19 January, 2016
The Hong Kong courts have a remarkable track record of enforcing arbitral awards. According to the statistics published by the HKIAC (Hong Kong International Arbitration Centre), the Hong Kong courts have not refused enforcement of any award between 2011 and 2014.
A recent Hong Kong case confirmed this pro-enforcement approach and reaffirmed its underlying principles. In KB v S [2015] HKEC 2042, the Court of First Instance dismissed the Respondents' application to set aside a Court Order granting leave for enforcement. Mimmie Chan J, the Judge in charge of the Construction and Arbitration List, set out ten principles on the enforcement of arbitral awards in the Hong Kong courts, summarising various existing case authorities:
- The primary aim of the court is to facilitate the arbitral process and to assist with enforcement of arbitral awards.
- Under the Arbitration Ordinance ("Ordinance"), the court should interfere in the arbitration of the dispute only as expressly provided for in the Ordinance.
- Subject to the observance of safeguards that are necessary in the public interest, the parties to a dispute should be free to agree on how their dispute should be resolved.
- Enforcement of arbitral awards should be "almost a matter of administrative procedure"and the courts should be "as mechanistic as possible" (Re PetroChina International (Hong Kong) Corp Ltd [2011] 4 HKLRD 604).
- The courts are prepared to enforce awards except where complaints of substance can be made good. The party opposing enforcement has to show a real risk of prejudice and that its rights are shown to have been violated in a material way (Grand Pacific Holdings Ltd v Pacific China Holdings Ltd [2012] 4 HKLRD 1 (CA)).
- In dealing with applications to set aside an arbitral award, or to refuse enforcement of an award, whether on the ground of not having been given notice of the arbitral proceedings, inability to present one's case, or that the composition of the tribunal or the arbitral procedure was not in accordance with the parties' agreement, the court is concerned with the structural integrity of the arbitration proceedings. In this regard, the conduct complained of "must be serious, even egregious", before the court would find that there was an error sufficiently serious so as to have undermined due process (Grand Pacific Holdings Ltd v Pacific China Holdings Ltd [2012] 4 HKLRD 1 (CA)).
- In considering whether or not to refuse the enforcement of the award, the court does not look into the merits or at the underlying transaction (Xiamen Xingjingdi Group Ltd v Eton Properties Limited [2009] 4 HKLRD 353 (CA)).
- Failure to make prompt objection to the Tribunal or the supervisory court may constitute estoppel or want of bona fides (Hebei Import & Export Corp v Polytek Engineering Co Ltd (1999) 2 HKCFAR 111).
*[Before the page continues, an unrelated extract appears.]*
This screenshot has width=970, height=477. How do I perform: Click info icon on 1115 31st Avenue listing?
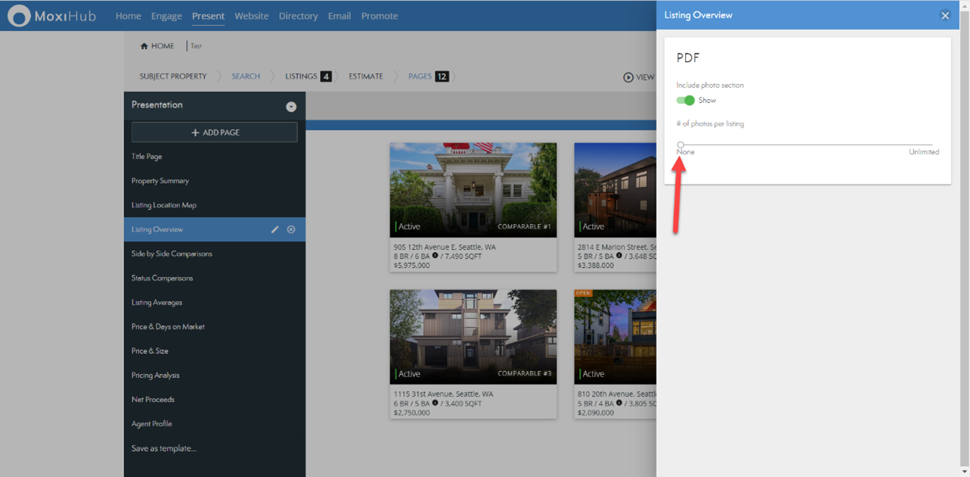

- Even if sufficient grounds are made out either to refuse enforcement or to set aside an arbitral award, the court has a residual discretion and may nevertheless enforce the award despite the proven existence of a valid ground (Hebei Import & Export Corp v Polytek Engineering Co Ltd (1999) 2 HKCFAR 111, 136A-B).
- The Court of Final Appeal clearly recognized in Hebei Import & Export Corp v Polytek Engineering Co Ltd that parties to the arbitration have a duty of good faith, or to act bona fides (p 120I and p 137B of the judgment).
It is anticipated that the above principles will be widely applied in future cases. A recent example is China Solar Power (Holdings) Ltd v ULVAC Inc [2015] HKEC 2559 where the court cited these principles. The application to set aside an award in that case was dismissed.
From a practical perspective, the decision in KB v S also illustrates the following points for parties and legal practitioners:
During the arbitration process, the parties should promptly raise any procedural complaints, lest they might be taken to be in breach of their duty of good faith by employing delaying tactics (paras. 54 – 59 of the Judgment).
Any court application to challenge an award (whether by way of setting aside or resisting enforcement of an award) must be made in time and supported by proper affidavit setting out valid ground(s) of challenge.Otherwise, the application might constitute an abuse of process (paras. 21 – 25, 39).
The grounds of challenge must be permissible grounds to refuse enforcement recognised under the Ordinance (para. 47), which mirror the grounds for refusal in the New York Convention.
In a recent case, Bird & Bird acted for the Respondent Japanese multinational corporation in successfully resisting the Applicant's application to challenge the arbitral tribunal's jurisdiction, with an award of indemnity costs in the Respondent's favour.